6 minutes #fantastique #fées
Michelle se concentre pour adopter le ton le plus dramatique possible, mais, s’il faut avouer qu’elle est une bien piètre actrice, Méjane est bon public.
– Je ne suis qu’un panda !
– Je suis une marmotte, répond sa fiancée, pas bien certaine d’avoir compris la règle du jeu.
– Mais non !
Effectivement, elle n’a pas compris.
– Que suis-je censée répondre ? se plaint-elle.
– Je suis un gros panda tout mou, c’est un fait, ça n’attend pas de réponse !
Méjane tapote sa cuisse et tente :
– Viens sur mes genoux, mon gros panda tout mou.
Tout en le prononçant à voix haute, elle se rend compte qu’elle ne sait pas quel peut être le féminin de panda. Y a-t-il un féminin, d’ailleurs ? Probablement, les nounours noir et blanc doivent bien se reproduire… quoiqu’il lui semble qu’elle ait lu quelque part que les grosses bêtes avaient des soucis à ce niveau.

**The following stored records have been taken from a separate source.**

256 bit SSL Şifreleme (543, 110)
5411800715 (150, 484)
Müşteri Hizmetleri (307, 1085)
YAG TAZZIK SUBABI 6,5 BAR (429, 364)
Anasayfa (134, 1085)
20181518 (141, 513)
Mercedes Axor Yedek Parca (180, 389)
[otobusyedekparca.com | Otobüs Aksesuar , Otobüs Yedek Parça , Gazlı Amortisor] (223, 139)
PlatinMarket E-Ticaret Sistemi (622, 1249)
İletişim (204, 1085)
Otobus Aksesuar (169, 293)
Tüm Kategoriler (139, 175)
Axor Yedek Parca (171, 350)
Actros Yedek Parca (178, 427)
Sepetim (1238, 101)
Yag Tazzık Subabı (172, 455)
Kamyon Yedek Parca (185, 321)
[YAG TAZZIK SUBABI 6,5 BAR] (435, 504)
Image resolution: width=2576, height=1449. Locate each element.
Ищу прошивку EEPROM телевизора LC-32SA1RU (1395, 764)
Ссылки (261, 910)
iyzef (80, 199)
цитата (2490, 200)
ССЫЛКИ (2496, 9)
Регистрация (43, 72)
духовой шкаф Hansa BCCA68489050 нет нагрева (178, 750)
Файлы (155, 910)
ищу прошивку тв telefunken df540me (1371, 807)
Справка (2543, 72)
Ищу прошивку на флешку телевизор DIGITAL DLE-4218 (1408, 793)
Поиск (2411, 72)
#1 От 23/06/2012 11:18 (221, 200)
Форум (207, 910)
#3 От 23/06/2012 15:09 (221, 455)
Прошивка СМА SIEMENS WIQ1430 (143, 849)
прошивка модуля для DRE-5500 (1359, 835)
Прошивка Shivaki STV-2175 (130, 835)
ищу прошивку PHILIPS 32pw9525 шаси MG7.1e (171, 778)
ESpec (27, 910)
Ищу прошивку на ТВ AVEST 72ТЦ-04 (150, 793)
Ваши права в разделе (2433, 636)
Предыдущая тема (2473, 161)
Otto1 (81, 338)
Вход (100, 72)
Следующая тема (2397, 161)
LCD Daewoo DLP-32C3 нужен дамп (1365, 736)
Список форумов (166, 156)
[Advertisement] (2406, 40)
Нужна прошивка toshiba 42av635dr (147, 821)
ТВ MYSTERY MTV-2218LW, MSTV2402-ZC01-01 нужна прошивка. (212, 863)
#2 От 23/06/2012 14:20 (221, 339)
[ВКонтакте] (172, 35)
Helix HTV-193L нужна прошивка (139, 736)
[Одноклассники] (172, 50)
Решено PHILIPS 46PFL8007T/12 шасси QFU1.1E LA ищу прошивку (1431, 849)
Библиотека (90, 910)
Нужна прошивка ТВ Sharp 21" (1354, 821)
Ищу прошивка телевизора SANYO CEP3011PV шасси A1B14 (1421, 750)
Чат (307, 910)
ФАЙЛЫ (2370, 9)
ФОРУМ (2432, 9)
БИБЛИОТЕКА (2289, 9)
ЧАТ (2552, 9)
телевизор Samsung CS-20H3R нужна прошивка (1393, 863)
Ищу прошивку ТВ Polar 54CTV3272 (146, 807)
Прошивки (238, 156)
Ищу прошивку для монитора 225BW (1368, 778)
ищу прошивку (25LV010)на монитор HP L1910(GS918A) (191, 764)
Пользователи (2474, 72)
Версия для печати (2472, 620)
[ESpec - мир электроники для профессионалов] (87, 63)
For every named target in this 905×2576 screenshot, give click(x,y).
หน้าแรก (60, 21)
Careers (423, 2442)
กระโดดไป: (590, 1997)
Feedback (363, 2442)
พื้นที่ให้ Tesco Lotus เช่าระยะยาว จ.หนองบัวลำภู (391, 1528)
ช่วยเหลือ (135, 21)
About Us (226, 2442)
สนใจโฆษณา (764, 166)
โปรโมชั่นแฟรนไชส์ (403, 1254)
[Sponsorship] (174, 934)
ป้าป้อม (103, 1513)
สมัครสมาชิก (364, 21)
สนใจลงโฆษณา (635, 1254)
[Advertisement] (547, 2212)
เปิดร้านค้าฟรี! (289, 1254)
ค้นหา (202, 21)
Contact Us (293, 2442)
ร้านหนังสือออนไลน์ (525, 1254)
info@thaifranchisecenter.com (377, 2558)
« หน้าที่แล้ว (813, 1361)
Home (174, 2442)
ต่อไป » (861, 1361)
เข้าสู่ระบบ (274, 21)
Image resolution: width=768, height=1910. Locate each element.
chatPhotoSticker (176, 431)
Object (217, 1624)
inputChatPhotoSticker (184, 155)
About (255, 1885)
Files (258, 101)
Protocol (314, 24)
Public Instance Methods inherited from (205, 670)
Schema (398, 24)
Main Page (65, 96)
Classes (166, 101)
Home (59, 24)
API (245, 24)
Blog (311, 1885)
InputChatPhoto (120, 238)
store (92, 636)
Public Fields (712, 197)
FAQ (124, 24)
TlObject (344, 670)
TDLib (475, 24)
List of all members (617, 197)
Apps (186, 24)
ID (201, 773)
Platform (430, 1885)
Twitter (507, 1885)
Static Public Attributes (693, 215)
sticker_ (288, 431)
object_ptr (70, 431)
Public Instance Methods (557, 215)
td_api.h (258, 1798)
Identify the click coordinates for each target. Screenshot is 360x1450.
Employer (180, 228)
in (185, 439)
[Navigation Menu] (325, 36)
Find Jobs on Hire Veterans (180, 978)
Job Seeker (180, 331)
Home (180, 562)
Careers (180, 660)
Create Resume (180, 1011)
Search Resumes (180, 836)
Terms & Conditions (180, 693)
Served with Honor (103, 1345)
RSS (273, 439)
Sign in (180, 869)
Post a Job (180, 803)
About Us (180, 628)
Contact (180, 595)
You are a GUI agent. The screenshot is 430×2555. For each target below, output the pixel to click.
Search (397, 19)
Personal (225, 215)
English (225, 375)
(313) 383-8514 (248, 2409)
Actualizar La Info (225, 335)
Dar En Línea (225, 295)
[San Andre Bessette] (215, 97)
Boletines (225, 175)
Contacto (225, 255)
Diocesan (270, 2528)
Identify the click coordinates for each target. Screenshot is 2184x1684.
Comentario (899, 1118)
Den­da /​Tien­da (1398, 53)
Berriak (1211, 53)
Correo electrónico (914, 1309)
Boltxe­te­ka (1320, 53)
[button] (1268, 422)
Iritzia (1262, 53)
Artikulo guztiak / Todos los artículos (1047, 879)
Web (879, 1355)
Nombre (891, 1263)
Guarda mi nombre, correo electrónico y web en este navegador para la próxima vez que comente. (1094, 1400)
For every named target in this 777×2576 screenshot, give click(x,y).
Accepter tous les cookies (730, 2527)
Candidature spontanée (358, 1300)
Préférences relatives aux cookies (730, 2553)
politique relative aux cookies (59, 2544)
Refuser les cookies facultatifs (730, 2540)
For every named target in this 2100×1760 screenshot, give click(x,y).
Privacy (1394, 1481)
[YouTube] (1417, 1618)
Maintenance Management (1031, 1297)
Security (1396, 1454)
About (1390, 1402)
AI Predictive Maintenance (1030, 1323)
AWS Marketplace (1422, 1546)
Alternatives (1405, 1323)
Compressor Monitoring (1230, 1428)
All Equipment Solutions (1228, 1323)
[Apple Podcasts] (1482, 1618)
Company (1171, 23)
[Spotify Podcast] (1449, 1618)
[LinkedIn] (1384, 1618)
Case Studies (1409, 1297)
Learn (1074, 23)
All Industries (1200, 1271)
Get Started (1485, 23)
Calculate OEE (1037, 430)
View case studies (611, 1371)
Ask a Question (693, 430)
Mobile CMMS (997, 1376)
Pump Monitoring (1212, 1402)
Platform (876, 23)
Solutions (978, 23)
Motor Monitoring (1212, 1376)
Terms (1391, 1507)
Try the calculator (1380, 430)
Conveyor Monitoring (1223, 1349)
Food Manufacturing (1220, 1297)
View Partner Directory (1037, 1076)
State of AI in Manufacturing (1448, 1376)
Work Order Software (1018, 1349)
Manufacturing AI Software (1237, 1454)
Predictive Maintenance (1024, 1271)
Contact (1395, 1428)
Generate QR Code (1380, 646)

Ses rêveries sont déjà loin du salon, quelque part en Asie peut-être, et Michelle a saisi l’absence dans le regard qui s’est fait brusquement lointain.
– Méjane !
La voix est stridente et ramène la rêveuse à la réalité. Le petit salon est meublé d’une affreuse façon depuis qu’elles ont emménagé ensemble il y a trois mois, entassant leurs affaires respectives dans le plus parfait désordre. Il faudrait qu’elle…
– Méjane !!!
La voix est plus impérieuse. Que lui veut le gros panda tout mou ?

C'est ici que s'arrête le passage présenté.